The task — Copy exactly, and only, the lines from the line containing "The image size is (1024, 392)." through the last line of the records below, both included.

Record extracts —
══════════

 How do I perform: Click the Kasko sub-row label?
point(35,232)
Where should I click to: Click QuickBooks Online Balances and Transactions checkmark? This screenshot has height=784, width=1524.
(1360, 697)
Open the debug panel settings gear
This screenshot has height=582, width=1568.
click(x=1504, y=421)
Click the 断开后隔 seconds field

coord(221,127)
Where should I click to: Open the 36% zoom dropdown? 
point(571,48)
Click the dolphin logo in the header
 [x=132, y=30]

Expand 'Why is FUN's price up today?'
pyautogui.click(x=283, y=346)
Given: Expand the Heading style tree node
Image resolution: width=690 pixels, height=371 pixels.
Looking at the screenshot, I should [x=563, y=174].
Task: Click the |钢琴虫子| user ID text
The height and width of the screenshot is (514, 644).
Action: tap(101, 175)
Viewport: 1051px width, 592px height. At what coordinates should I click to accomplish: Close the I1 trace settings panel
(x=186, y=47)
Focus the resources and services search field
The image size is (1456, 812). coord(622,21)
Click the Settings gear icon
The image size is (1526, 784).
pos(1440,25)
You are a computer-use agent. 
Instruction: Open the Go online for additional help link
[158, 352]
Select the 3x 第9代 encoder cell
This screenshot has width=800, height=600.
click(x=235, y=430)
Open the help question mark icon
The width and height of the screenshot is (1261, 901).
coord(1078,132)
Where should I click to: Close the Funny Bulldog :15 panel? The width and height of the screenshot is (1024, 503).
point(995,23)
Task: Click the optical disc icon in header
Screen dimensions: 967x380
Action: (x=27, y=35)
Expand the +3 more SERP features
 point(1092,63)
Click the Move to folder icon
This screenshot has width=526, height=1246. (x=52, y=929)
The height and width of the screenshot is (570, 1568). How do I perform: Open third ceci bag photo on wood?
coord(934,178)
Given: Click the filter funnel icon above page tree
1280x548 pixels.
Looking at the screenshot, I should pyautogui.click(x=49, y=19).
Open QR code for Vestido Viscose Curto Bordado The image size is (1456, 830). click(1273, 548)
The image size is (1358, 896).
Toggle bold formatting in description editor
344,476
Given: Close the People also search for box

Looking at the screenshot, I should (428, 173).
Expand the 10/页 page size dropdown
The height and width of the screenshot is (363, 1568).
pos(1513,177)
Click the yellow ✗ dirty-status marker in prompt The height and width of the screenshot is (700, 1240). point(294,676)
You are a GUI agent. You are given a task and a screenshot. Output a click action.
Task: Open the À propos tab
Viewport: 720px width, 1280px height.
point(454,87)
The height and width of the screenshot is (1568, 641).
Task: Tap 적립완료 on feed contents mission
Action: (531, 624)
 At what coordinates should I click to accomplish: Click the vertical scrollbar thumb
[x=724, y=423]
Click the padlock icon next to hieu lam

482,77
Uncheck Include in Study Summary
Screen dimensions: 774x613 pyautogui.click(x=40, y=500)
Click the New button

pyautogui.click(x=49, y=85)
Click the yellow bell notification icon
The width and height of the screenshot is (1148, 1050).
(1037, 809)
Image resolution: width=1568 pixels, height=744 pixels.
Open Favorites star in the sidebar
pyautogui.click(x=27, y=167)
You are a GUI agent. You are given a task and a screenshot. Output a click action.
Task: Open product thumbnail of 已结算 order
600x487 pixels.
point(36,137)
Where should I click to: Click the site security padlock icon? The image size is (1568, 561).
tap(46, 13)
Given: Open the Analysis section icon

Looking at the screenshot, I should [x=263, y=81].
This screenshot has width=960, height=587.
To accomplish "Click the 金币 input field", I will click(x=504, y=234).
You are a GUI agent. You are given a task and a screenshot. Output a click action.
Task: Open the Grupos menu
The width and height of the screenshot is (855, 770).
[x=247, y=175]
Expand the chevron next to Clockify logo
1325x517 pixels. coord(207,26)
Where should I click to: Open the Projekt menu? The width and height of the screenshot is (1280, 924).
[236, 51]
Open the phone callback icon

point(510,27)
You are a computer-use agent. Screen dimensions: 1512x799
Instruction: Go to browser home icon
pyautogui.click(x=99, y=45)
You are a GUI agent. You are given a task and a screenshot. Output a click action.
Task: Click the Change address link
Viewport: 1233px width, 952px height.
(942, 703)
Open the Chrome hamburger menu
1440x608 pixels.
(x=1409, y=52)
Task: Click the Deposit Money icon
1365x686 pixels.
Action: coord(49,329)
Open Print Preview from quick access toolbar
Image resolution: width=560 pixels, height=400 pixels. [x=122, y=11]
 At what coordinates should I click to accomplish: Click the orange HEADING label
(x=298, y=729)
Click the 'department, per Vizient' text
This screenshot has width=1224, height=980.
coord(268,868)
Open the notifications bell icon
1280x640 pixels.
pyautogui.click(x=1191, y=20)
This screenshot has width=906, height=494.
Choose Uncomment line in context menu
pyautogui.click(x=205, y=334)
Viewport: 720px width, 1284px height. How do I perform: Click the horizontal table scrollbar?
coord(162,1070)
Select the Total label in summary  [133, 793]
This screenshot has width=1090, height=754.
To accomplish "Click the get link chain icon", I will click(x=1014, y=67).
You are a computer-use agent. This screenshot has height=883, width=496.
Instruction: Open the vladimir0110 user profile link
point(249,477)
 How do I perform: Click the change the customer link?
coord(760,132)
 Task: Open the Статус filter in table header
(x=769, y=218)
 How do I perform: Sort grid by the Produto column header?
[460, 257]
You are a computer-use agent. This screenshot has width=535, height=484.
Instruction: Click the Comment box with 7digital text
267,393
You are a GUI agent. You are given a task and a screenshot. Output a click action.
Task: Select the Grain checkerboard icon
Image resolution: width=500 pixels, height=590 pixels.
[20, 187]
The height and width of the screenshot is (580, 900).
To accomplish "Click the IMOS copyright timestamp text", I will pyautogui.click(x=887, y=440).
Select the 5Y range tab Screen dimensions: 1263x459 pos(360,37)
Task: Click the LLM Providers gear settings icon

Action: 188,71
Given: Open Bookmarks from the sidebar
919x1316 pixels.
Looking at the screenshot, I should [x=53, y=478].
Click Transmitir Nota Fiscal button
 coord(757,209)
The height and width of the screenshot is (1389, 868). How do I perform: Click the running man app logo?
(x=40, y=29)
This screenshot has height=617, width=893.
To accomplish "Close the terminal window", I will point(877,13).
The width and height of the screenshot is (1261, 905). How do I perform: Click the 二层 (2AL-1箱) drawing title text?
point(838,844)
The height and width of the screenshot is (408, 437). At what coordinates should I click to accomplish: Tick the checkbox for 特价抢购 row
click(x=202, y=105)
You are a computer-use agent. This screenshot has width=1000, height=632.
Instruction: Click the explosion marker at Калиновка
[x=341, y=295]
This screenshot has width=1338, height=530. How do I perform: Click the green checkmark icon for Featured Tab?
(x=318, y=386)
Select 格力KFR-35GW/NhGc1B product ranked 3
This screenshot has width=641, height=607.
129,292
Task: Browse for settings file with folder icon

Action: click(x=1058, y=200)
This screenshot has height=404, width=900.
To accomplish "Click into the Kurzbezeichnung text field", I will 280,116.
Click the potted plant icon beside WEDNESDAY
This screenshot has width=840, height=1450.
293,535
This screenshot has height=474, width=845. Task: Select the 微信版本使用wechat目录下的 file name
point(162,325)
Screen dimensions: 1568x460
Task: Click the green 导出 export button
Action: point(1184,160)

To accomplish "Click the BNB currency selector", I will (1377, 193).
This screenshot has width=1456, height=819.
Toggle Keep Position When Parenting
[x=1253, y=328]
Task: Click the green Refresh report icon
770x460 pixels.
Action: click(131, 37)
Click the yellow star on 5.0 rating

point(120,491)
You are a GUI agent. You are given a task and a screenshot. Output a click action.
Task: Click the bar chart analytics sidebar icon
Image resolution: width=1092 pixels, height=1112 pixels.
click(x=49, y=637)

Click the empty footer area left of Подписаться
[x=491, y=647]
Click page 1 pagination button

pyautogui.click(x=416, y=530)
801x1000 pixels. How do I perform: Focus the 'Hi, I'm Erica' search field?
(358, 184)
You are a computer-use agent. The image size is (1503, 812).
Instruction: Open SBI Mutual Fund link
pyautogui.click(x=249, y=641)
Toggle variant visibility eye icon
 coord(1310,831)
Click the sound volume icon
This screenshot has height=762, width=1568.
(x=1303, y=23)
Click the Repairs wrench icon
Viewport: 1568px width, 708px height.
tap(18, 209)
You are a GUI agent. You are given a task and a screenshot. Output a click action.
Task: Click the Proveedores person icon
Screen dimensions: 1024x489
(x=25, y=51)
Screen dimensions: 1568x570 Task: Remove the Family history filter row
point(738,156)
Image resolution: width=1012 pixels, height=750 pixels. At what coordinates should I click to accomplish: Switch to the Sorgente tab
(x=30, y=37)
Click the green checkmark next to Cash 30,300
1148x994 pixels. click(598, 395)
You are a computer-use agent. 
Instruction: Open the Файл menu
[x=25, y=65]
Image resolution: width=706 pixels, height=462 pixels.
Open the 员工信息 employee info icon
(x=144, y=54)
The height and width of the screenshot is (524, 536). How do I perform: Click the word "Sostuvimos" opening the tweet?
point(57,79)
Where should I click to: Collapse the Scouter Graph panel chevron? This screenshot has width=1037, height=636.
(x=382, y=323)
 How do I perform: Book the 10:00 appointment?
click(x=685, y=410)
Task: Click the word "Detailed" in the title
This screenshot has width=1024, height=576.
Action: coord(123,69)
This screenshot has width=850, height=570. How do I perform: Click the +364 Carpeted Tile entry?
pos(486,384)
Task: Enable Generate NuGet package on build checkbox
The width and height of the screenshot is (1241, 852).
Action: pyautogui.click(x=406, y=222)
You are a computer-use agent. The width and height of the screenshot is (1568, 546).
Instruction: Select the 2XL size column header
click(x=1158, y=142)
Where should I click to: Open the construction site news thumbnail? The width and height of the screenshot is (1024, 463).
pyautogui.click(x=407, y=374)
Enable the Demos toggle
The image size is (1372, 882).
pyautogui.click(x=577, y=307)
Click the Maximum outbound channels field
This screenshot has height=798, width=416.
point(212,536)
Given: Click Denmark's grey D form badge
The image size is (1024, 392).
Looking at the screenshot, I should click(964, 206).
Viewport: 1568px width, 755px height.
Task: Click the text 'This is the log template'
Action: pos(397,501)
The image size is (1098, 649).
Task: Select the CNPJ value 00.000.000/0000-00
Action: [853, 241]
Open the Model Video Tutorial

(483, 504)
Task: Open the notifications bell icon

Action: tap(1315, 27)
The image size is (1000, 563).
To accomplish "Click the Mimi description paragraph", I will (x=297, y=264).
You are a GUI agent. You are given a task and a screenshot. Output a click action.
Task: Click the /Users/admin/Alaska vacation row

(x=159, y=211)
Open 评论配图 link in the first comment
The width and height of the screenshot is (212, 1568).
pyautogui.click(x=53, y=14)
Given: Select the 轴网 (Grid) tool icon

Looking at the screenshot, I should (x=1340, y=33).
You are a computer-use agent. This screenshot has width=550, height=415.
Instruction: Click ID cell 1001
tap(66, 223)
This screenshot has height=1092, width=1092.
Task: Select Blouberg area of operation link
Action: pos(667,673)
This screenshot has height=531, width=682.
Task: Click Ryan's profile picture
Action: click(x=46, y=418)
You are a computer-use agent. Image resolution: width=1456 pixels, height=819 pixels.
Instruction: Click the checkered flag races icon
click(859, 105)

══════════

Written answer —
The image size is (1024, 392).
Looking at the screenshot, I should click(964, 206).
Viewport: 1568px width, 755px height.
Task: Click the text 'This is the log template'
Action: pos(397,501)
The image size is (1098, 649).
Task: Select the CNPJ value 00.000.000/0000-00
Action: [853, 241]
Open the Model Video Tutorial

(483, 504)
Task: Open the notifications bell icon

Action: tap(1315, 27)
The image size is (1000, 563).
To accomplish "Click the Mimi description paragraph", I will (x=297, y=264).
You are a GUI agent. You are given a task and a screenshot. Output a click action.
Task: Click the /Users/admin/Alaska vacation row

(x=159, y=211)
Open 评论配图 link in the first comment
The width and height of the screenshot is (212, 1568).
pyautogui.click(x=53, y=14)
Given: Select the 轴网 (Grid) tool icon

Looking at the screenshot, I should (x=1340, y=33).
You are a computer-use agent. This screenshot has width=550, height=415.
Instruction: Click ID cell 1001
tap(66, 223)
This screenshot has height=1092, width=1092.
Task: Select Blouberg area of operation link
Action: pos(667,673)
This screenshot has height=531, width=682.
Task: Click Ryan's profile picture
Action: click(x=46, y=418)
You are a computer-use agent. Image resolution: width=1456 pixels, height=819 pixels.
Instruction: Click the checkered flag races icon
click(859, 105)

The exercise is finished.